◆ EXERCISE OBJECTIVE ◆
The answer should be the lines from the one with "[Download our iOS App] (1640, 496)" through the final line of the entries, restated word for word.
== PROVIDED INFORMATION ==
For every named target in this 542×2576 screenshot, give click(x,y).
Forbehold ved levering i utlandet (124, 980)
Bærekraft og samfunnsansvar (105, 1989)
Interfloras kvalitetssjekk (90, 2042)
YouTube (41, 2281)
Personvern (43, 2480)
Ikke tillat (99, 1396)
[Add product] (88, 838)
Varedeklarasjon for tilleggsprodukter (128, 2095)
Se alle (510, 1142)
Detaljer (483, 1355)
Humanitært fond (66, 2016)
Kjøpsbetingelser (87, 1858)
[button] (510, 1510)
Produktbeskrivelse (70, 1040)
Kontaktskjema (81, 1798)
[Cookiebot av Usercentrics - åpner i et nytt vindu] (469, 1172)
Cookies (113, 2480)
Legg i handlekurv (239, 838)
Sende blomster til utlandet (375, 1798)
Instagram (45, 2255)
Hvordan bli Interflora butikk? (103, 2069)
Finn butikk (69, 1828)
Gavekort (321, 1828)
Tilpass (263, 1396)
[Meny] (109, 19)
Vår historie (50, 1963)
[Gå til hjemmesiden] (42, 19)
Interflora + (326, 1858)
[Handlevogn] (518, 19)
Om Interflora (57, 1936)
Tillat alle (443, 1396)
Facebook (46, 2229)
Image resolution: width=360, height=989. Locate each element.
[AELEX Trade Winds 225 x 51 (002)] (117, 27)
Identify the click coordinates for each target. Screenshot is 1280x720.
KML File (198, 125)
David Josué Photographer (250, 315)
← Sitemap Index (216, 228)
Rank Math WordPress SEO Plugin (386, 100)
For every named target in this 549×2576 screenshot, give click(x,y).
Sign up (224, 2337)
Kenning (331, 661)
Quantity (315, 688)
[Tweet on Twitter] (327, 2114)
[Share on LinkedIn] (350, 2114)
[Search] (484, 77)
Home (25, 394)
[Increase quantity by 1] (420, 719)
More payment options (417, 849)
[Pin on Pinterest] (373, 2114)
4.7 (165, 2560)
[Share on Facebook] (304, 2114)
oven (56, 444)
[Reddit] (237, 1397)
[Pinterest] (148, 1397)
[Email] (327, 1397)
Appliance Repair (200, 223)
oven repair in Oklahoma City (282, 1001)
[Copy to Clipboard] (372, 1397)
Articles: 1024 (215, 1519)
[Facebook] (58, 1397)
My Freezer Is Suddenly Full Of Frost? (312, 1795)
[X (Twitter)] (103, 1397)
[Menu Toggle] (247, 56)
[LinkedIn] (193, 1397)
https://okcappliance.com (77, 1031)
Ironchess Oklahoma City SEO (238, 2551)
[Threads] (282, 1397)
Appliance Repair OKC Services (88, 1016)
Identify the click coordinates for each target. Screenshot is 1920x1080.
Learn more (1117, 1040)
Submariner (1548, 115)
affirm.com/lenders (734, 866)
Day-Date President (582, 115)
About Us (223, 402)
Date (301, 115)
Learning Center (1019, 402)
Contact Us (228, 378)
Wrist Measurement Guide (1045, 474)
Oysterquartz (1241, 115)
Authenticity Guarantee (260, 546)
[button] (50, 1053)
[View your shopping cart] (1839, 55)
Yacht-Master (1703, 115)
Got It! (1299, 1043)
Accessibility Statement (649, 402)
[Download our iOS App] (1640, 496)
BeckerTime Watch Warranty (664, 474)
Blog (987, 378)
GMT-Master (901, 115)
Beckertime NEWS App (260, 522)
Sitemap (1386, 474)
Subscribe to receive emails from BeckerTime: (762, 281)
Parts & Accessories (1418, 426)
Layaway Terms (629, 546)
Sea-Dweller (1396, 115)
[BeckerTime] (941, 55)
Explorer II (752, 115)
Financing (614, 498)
===
◆ EXERCISE OUTPUT ◆
[Download our iOS App] (1640, 496)
BeckerTime Watch Warranty (664, 474)
Blog (987, 378)
GMT-Master (901, 115)
Beckertime NEWS App (260, 522)
Sitemap (1386, 474)
Subscribe to receive emails from BeckerTime: (762, 281)
Parts & Accessories (1418, 426)
Layaway Terms (629, 546)
Sea-Dweller (1396, 115)
[BeckerTime] (941, 55)
Explorer II (752, 115)
Financing (614, 498)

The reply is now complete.